Experience at TikTok US

As of late 2022, I am no longer working as a Machine Learning engineer at TikTok.

Coming out of college, I got what seemed like a college CS student’s dream job: a mid-level position at TikTok. To spice up the background, the offer package I got in August 2021 (for summer 2022 start) was the first of its kind given to US hires. In China, ByteDance hires top talents from Tsinghua, Peking, and other top universities straight into mid-level roles (2-1). There was no precedent in the US, and I aced my 5 technical interviews to create this precedent for the first time. It would also require bilingual communication abilities, perfect for me since I’m fluent in both Chinese and English. I’m also bicultural and lived a large portion of my life with my family in Shanghai, so if anyone was in their element within TikTok’s workplace culture, it was me. I used TikTok almost regularly during college, so I had my skin in the game too. I really talked myself into the role, and ignored some signs during the interviews that I wouldn’t enjoy the job.

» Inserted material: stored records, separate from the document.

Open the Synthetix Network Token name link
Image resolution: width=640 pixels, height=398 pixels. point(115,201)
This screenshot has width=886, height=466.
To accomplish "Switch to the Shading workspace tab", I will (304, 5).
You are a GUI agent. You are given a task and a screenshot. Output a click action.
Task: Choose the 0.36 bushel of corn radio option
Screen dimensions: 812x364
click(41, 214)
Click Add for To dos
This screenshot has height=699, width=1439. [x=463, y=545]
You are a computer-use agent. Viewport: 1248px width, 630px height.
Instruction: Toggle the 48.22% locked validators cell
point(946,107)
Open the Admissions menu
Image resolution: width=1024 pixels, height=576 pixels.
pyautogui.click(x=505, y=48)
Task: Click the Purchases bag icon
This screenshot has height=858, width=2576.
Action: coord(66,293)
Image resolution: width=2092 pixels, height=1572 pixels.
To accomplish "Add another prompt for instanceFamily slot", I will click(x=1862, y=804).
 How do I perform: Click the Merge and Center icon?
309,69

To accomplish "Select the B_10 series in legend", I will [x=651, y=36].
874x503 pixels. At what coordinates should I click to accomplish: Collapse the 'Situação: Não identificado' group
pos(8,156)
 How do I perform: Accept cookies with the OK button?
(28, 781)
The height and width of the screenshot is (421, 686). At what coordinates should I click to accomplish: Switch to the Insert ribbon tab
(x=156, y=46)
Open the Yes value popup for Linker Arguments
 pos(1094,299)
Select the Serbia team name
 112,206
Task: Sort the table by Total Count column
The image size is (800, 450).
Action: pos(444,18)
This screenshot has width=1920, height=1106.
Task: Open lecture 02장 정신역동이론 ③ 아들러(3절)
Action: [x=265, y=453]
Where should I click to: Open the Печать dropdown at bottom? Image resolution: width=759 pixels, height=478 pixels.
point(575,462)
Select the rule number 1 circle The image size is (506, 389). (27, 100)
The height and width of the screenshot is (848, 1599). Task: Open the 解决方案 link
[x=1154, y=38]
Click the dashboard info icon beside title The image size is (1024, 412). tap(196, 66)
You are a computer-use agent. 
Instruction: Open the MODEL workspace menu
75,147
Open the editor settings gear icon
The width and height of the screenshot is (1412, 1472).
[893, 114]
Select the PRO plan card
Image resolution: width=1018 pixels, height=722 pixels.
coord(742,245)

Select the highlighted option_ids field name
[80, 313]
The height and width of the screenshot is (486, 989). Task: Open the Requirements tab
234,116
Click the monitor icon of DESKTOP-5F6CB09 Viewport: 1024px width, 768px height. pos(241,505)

First reason: The skillset required to perform the job responsibilities had a minimal intersection with my own skillset. TikTok was already mature as an app, and most engineers start out with repetitive tasks, like monitoring AB experiments or updating a model to a different server. When I talked to team members, I couldn’t see where down the line I could make my impact. At best, I could own a vertical (e.g. music, videos, live) and be the key person, but that would just be maintenance work.

Second reason: I also realized the process of doing so would require a lot of (Chinese) communication with the headquarters in Beijing. All the managers there expect fast and fluent pitches, presentations, and rebuttals in Chinese, which I couldn’t do since my K-12 and college technical education was in English… I was asked to do this immediately since my level was mid-engineer coming in. I didn’t feel comfortable doing this in front of more senior members much older than me, who didn’t communicate fluently in English. If the above were the only reasons, I would have lasted a bit longer. It would just be a must steeper learning curve, both on the technical and soft-skills side.

Main reason: At the time, I was still juggling three research projects detailed here. My responsibilities were heavy, especially for two of the projects which I was the lead contributor for. I did let my mentors (and manager) know about my situation, but I was walking on a tightrope. We were submitting our work to conferences, and the last mile required even more effort. I really enjoyed the work I was doing but knew it wasn’t practical to juggle that along with a full-time job. I eventually had to make a decision about which to drop, and I decided my long-term enjoyment of doing research over this job outweighs all the attractive factors that blinded me in the first place. I thought… money didn’t matter if I wasn’t enjoying what I was doing. The experience helped me better understand myself. I am applying to PhD programs in the 2022-23 cycle. Hopefully, things will work out in the future.

(This is a personal anecdote, and doesn’t reflect the team or TikTok at large.)